Saved entries
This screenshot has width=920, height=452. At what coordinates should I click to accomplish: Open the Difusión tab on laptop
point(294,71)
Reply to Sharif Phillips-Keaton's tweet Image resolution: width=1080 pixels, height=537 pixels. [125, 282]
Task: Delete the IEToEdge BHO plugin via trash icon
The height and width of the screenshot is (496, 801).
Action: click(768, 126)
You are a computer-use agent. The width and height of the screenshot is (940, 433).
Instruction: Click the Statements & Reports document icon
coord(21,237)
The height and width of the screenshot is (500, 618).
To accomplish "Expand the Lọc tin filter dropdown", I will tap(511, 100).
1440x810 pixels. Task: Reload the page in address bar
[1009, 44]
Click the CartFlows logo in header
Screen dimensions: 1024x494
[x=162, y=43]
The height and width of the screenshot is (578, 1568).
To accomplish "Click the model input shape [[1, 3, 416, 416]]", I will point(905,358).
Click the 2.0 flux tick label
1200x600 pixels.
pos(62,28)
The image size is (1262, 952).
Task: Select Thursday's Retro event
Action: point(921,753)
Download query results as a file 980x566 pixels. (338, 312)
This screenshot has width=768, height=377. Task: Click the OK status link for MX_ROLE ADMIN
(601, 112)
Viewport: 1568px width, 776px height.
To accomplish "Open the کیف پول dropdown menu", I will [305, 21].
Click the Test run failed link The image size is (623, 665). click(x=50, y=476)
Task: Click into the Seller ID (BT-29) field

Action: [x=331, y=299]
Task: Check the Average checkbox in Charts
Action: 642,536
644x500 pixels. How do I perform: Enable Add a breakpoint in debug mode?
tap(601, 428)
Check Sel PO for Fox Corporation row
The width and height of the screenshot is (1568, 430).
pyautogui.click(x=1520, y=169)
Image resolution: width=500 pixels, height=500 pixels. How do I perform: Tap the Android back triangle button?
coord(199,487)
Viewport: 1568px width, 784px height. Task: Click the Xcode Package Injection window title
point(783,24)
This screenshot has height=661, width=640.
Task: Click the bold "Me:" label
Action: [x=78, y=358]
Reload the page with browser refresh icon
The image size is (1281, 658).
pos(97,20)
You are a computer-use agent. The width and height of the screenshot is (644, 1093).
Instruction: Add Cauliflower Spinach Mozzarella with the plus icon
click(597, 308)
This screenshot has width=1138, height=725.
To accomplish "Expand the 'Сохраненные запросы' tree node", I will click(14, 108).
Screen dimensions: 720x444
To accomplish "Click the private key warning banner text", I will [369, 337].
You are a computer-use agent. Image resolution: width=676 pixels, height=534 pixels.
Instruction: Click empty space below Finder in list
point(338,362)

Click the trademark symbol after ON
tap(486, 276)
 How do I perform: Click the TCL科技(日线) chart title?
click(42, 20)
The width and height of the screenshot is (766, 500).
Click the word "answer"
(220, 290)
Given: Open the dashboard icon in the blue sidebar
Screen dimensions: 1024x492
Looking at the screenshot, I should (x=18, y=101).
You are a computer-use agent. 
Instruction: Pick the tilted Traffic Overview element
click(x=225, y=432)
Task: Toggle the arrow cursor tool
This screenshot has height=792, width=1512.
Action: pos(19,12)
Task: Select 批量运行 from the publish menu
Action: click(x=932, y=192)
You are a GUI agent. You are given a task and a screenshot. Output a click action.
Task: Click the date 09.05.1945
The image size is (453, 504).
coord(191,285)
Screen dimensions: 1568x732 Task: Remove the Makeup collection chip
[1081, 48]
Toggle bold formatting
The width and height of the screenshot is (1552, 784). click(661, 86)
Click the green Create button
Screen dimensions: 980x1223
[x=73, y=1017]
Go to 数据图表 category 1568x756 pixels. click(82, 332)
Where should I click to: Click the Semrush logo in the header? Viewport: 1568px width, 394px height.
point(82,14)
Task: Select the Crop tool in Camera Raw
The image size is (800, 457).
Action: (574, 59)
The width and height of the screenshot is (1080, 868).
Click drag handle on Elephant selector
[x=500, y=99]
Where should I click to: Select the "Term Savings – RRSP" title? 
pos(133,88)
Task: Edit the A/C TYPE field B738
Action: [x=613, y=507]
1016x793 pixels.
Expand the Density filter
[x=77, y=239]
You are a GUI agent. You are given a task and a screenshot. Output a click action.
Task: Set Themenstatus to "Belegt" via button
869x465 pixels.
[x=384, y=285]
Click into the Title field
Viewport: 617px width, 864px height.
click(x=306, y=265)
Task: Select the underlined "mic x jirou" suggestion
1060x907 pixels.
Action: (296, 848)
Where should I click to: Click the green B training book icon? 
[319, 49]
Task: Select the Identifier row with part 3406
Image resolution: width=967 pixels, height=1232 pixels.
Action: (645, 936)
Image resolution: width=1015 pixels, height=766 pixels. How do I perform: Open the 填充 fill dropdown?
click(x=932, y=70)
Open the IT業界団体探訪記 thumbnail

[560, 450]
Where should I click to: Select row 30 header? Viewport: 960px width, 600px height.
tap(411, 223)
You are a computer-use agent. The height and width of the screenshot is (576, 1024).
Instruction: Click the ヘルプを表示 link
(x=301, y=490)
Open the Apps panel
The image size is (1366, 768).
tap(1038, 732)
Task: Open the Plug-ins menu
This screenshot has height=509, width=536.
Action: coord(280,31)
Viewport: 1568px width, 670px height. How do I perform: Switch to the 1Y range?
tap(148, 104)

▶ **What the task asks**
From the line holding "Screen dimensions: 1568x732" to the line holding "Click into the Title field", inclusive, restate each line above exactly as written.

▶ **Solved exercise**
Screen dimensions: 1568x732 Task: Remove the Makeup collection chip
[1081, 48]
Toggle bold formatting
The width and height of the screenshot is (1552, 784). click(661, 86)
Click the green Create button
Screen dimensions: 980x1223
[x=73, y=1017]
Go to 数据图表 category 1568x756 pixels. click(82, 332)
Where should I click to: Click the Semrush logo in the header? Viewport: 1568px width, 394px height.
point(82,14)
Task: Select the Crop tool in Camera Raw
The image size is (800, 457).
Action: (574, 59)
The width and height of the screenshot is (1080, 868).
Click drag handle on Elephant selector
[x=500, y=99]
Where should I click to: Select the "Term Savings – RRSP" title? 
pos(133,88)
Task: Edit the A/C TYPE field B738
Action: [x=613, y=507]
1016x793 pixels.
Expand the Density filter
[x=77, y=239]
You are a GUI agent. You are given a task and a screenshot. Output a click action.
Task: Set Themenstatus to "Belegt" via button
869x465 pixels.
[x=384, y=285]
Click into the Title field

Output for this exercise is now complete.